» **Fragmento**
»»

Por Manuel Vicent |
A estas alturas de la historia el destino de la humanidad se
debate entre dos códigos, el genético y el postal.
La estructura cromosómica
del ser humano se compone de una combinación de cuatro bases bioquímicas que
giran con una doble hélice para formar el edificio intrincado de la vida.
El destino de la humanidad está ligado a este código según
el cual genéticamente estamos hechos solo de materia y todos partimos de cero
al nacer, movidos por una maquinaria celular idéntica a todas las personas, no
importa el origen y la raza.
Pero, sin duda, en la vida existe un elemento
discriminatorio más determinante que el código genético. Se trata del código
postal. Este marca definitivamente nuestro futuro. Nacer y vivir en Somalia
implica un alto riesgo de morir joven, pobre y machacado por la enfermedad.

««

» **Entradas del conjunto**
»»

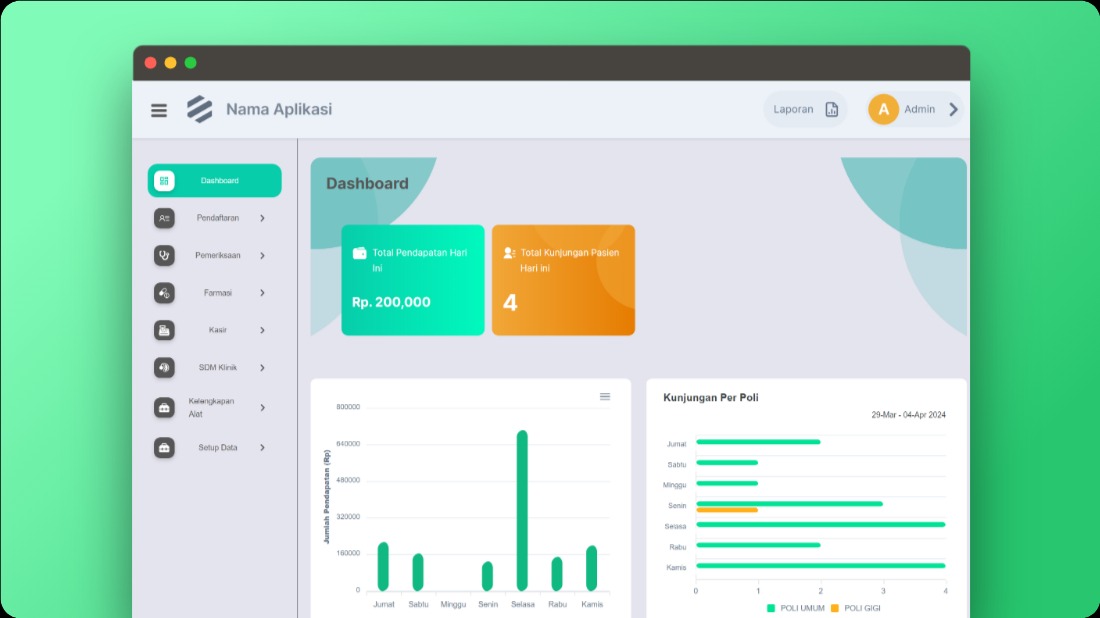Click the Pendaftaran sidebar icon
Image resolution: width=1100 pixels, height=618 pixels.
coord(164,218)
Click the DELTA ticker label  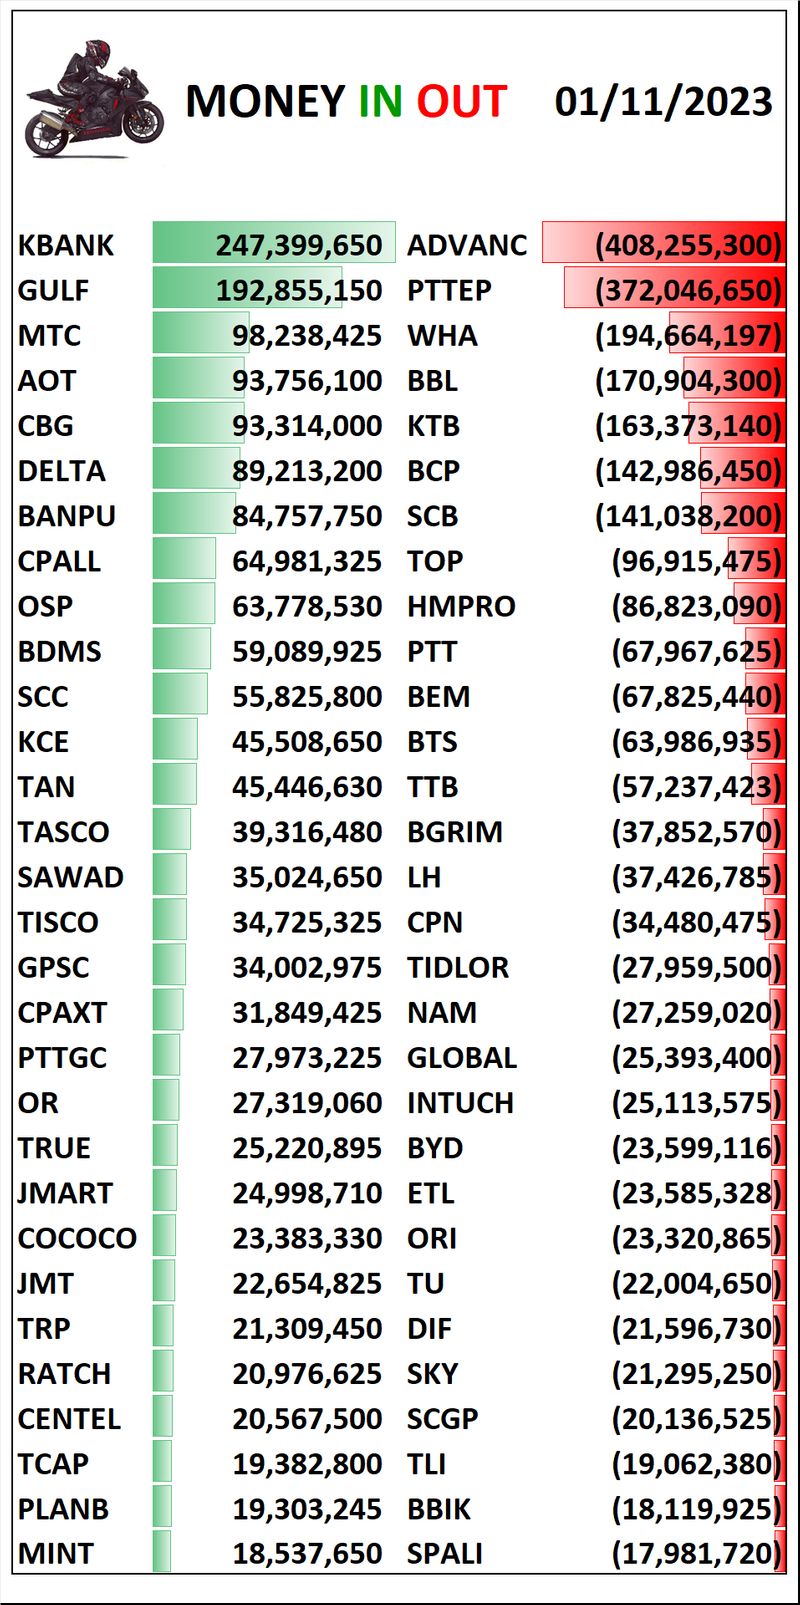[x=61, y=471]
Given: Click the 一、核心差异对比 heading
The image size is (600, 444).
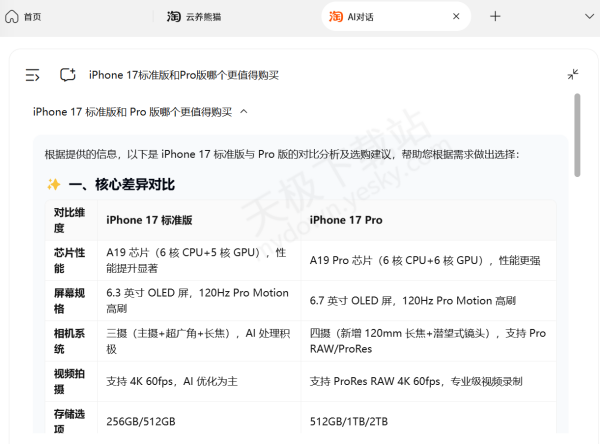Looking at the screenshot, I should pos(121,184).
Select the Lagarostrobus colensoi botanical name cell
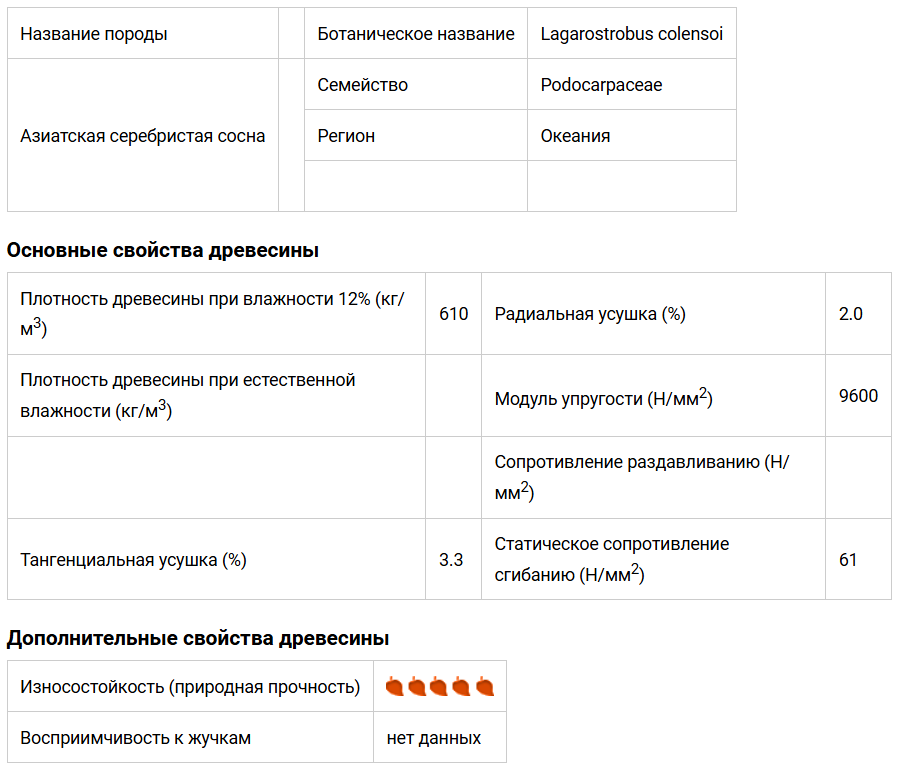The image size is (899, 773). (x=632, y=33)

««

» **Instrucciones**
1) Indica si cada afirmación coincide con el fragmento y cita las palabras de este que lo deciden.
(a) La estructura cromosómica del ser humano se compone de una combinación de cuatro bases bioquímicas.
(b) El código genético es un elemento más determinante que el código postal.
(c) La maquinaria celular cambia según el origen y la raza de cada persona.
2) Responde a estas preguntas con datos del fragmento:
(a) ¿Entre qué dos códigos se debate el destino de la humanidad?
(b) ¿Con qué giran las bases bioquímicas para formar el edificio de la vida?
(c) ¿Qué implica nacer y vivir en Somalia?
3) Reproduce el fragmento desde "El destino de la humanidad está" hasta "por la enfermedad.", ambos incluidos.

» **Respuestas**
1)
(a) Sí: "La estructura cromosómica del ser humano se compone de una combinación de cuatro bases bioquímicas".
(b) No: "existe un elemento discriminatorio más determinante que el código genético. Se trata del código postal."
(c) No: "movidos por una maquinaria celular idéntica a todas las personas, no importa el origen y la raza."

2)
(a) Entre el código genético y el código postal.
(b) Con una doble hélice.
(c) Un alto riesgo de morir joven, pobre y machacado por la enfermedad.

3)
El destino de la humanidad está ligado a este código según
el cual genéticamente estamos hechos solo de materia y todos partimos de cero
al nacer, movidos por una maquinaria celular idéntica a todas las personas, no
importa el origen y la raza.
Pero, sin duda, en la vida existe un elemento
discriminatorio más determinante que el código genético. Se trata del código
postal. Este marca definitivamente nuestro futuro. Nacer y vivir en Somalia
implica un alto riesgo de morir joven, pobre y machacado por la enfermedad.